Universidad de defensa: Universidad de Salamanca

Fecha de defensa: 06 de septiembre de 2019

Tribunal:
  1. Alexander Antonio Mansutti Rodríguez Presidente/a
  2. Lourdes Moro Gutiérrez Secretaria
  3. Luis Alberto Gárate Castro Vocal

Tipo: Tesis

Teseo: 604142 DIALNET

Resumen

Since the 1970s, the U̧wo̧tju̧ja̧-Piaroa indigenous people have experienced great sociocultural changes derived from processes of negotiation-resistance that have sought to integrate them into the modernizing action of the Nation-States. These transformation processes have been enhanced with the emergence of developmental discourses, the expansion of biomedicine and universal formal education in everyday life of communities; alternatives that were added to long-term processes in the region such as the evangelization and the extractive economy.
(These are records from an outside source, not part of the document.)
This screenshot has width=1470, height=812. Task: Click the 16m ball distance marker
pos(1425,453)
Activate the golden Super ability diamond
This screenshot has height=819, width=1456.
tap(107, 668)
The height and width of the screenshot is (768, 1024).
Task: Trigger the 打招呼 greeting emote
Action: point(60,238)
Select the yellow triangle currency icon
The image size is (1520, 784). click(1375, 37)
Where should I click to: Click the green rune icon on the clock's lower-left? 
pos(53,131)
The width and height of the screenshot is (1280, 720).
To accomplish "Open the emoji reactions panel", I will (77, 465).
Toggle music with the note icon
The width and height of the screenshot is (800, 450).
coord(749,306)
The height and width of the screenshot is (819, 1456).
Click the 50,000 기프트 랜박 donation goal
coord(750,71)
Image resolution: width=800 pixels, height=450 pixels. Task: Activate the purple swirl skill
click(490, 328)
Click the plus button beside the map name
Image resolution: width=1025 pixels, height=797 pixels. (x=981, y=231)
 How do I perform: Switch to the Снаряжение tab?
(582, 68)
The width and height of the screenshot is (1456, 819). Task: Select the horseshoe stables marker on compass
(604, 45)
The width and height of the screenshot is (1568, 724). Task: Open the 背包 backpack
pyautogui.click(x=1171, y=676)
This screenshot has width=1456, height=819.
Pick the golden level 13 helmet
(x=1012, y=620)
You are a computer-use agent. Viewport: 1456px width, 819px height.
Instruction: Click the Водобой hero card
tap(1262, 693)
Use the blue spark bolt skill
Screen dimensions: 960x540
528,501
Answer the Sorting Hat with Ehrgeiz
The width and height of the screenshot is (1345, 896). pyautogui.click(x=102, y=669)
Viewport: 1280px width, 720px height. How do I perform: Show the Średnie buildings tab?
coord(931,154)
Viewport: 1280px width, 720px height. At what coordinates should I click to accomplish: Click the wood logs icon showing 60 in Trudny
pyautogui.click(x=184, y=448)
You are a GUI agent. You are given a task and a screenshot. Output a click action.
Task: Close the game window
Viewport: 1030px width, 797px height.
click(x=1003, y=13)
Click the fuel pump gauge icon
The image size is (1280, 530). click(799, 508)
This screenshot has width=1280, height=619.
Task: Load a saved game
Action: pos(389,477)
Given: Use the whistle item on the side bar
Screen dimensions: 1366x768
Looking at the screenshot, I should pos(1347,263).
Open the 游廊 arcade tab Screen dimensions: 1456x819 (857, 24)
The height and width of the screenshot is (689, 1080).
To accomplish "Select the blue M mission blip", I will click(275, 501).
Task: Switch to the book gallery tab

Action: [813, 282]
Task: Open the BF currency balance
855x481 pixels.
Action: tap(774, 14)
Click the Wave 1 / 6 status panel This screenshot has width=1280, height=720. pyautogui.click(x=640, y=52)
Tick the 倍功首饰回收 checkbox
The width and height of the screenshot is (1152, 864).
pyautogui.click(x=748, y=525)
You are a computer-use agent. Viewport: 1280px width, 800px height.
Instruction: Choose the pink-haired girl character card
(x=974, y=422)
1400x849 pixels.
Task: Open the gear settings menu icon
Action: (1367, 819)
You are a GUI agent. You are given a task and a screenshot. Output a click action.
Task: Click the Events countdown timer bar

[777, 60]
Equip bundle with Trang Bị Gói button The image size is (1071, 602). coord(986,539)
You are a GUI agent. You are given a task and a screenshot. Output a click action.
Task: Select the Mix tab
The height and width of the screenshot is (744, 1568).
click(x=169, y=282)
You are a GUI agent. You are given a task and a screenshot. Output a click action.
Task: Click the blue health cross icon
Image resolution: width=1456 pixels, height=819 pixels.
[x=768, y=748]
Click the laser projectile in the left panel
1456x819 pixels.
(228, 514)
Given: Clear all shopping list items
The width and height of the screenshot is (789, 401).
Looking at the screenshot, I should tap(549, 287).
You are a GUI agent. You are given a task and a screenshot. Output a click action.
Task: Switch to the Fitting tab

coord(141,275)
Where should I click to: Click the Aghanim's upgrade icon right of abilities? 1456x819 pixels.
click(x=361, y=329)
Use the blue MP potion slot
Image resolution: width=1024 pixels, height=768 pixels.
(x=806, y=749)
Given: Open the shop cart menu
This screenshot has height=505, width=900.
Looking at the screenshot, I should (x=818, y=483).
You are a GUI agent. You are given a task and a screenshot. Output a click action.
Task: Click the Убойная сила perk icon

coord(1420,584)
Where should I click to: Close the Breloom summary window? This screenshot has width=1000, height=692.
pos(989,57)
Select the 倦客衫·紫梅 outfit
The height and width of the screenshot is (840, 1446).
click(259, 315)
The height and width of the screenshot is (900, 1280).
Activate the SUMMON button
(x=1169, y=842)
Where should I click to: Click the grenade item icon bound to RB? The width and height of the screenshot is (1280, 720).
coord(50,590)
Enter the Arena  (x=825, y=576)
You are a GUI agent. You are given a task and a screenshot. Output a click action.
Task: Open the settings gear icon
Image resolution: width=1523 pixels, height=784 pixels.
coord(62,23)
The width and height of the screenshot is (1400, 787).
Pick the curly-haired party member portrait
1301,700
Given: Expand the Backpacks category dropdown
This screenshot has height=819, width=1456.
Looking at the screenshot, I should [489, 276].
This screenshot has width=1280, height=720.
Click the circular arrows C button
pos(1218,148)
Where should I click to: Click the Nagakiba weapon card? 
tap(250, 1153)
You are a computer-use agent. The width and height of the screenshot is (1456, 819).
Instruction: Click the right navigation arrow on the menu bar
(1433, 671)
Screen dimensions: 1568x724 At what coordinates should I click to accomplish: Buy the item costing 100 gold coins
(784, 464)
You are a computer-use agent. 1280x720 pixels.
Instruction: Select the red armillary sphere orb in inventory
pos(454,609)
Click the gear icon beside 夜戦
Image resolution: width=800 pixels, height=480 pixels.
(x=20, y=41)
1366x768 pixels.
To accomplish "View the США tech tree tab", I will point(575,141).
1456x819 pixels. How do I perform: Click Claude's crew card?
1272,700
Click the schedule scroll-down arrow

Although these integration processes have brought benefits to the communities and have brought apparent improvements in their quality of life, they have revealed the existence of multiple asymmetric power relationships among the members of the villages; these experiences are in conflicts with the institutions and mechanisms of social organization that supported the ontological models of health and disease, as well as on the conceptions of the body and the legitimacy of the practices and specialists required in the health-disease-care processes. In a dialectical relationship between "voices from outside and voices from within", new roles, functions and responsibilities have been assigned to men and women, leaving particularly stressed the groups that actively participate in intercultural dynamics. Thus, the main objective of this research is to account for the transformations in the lives of U̧wo̧tju̧ja̧-Piaroa indigenous women in Colombia, following the implementation and generalization of the biomedical system in their villages, focusing particularly on the analysis of practices, discourses and gender imaginaries of the inhabitants of the Orinoco zone of the Selva de Matavén Indigenous reservation. The purpose is to know the mechanisms through which the development processes linked to biomedicine, after being re-signified by members of dispersed rural communities, allow the vitalization of ethnic, gender and citizen identities; these are apparently contradictory in contexts of acculturation and miscegenation, however they can generate new fields for the political action of local actors, specifically for women. Key words: gender relations; Colombian Orinoquía and Amazonia; health-diseasecare processes (HDAP); U̧wo̧tju̧ja̧-Piaroa.